Когда Джанет впервые увидела «Рассвет», висевший в коридоре моей квартиры, предложила шесть тысяч долларов.

— В другой раз, когда буду по-настоящему нуждаться в деньгах, — отказала я.

Впоследствии Джанет повторяла свое предложение еще дважды. И каждый раз я не задумываясь говорила «нет».

— Сделка выгодная, — твердила она. — В галерее предложат максимум пять тысяч.

— Наверное, я вообще никогда ее не продам.

— Скажи, если передумаешь.

И вот нахожу номер Джанет в записной книжке и звоню.

— Вот это да, — говорит подруга. — Сто лет тебя не слышала. С тех пор как… — Смущенно откашливается.

— Кажется, я забыла поблагодарить за то, что пришла на похороны.
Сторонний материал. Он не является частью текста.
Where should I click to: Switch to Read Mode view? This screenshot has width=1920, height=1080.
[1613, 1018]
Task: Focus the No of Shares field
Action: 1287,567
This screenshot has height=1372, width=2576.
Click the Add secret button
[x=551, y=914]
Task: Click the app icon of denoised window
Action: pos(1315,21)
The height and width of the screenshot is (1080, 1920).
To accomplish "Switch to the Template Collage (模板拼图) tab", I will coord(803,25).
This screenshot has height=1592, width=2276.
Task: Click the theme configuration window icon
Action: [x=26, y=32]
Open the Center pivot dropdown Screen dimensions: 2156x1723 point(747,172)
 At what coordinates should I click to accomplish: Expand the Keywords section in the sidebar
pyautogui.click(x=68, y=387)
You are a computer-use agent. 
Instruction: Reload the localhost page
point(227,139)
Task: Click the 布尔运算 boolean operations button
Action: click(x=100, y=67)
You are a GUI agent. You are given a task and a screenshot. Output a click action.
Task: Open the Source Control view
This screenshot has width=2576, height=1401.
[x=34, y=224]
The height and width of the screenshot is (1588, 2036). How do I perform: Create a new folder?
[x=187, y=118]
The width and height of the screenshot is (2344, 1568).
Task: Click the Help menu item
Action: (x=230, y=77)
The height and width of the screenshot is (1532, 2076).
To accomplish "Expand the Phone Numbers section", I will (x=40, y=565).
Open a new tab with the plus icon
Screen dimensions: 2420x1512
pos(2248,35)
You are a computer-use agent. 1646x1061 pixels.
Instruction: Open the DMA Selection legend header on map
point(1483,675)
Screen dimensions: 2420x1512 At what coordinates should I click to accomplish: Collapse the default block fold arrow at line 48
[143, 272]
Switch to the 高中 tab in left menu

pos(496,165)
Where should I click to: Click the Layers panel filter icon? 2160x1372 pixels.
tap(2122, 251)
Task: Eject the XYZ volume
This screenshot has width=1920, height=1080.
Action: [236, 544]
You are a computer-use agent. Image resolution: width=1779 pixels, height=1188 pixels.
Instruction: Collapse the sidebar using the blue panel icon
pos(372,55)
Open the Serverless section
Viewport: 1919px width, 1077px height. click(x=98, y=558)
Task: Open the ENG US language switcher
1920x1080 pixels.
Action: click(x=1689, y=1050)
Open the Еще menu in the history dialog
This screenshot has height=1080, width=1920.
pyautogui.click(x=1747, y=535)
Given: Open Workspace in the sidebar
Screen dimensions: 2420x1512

На другом конце провода голоса и музыка. У Джанет, судя по всему, вечеринка. До случившегося она каждый раз неизменно приглашала и меня, но в последнее время большинство друзей один за другим переставали звонить. Это моя вина: если хочешь, чтобы тебе звонили, — звони сама.

— Как дела?

— По-разному.

— Если чем-нибудь могу помочь…

— Собственно, за этим и звоню. Помнишь фотографию Рэндольфа Гейтса?

— Спрашиваешь!

— Она тебя все еще интересует?

— Естественно.

— Очень нужны деньги. Привезти ее прямо сегодня?

— Конечно.

Вешаю трубку и ощущаю дрожь. Как все просто. Будто только что продала часть своей души. По правде говоря, продала бы все, лишь бы найти Эмму; нет такой сделки, которую я не заключила бы. Много лет назад, когда отец ушел из семьи, чтобы жениться на молодой женщине, с которой познакомился во время деловой поездки в Германию, я спросила, как у него достало сил просто взять и бросить маму. «В каждом из нас затаился маленький Фауст, — сказал он. — И мы все готовы продать душу за блага земные. Вопрос лишь в том, сумеем ли в итоге победить дьявола». Тогда я подумала, что отец не более чем оправдывается, но теперь понимаю — он оказался прав.

Перед тем как отвезти фотографию Джанет, необходимо кое-что сделать. Иду наверх и беру «лейку», потом убавляю свет в коридоре и вешаю снимок прямо. Очень забавно стоять в собственной квартире, уподобившись дураку туристу, и фотографировать фотографию. Но если я все сделаю правильно, добившись нужного соотношения света и тени, смогу отчасти передать дух оригинала. Конечно, это не то же самое и я никогда не приму свою поделку за подлинник, но по крайней мере так приятно будет иметь хотя бы копию…

Глава 61

День двести тридцать первый. Половина третьего ночи, Валенсия-стрит. Всюду мрак, если не считать голубых отблесков телевизоров в окнах нескольких квартир и красного света светофора. У меня осталось еще около ста листовок. Вчера вечером я решила предпринять последнюю попытку перед отъездом в Коста-Рику и пустилась в марафон по Сан-Франциско. Перемещалась по городу пешком и на автобусе, дабы избежать проблем с парковкой. За минувшие шестнадцать часов побывала буквально везде, включая самые опасные районы Хантерс-Пойнт и Саннидейл. Ноги отказываются служить, глаза болят, пальцы липкие от скотча. Если доберусь до дома к семи утра, останется время собрать вещи, вручить Нелл чековую книжку, список инструкций и успеть на регистрацию пассажиров. Рейс — в два часа.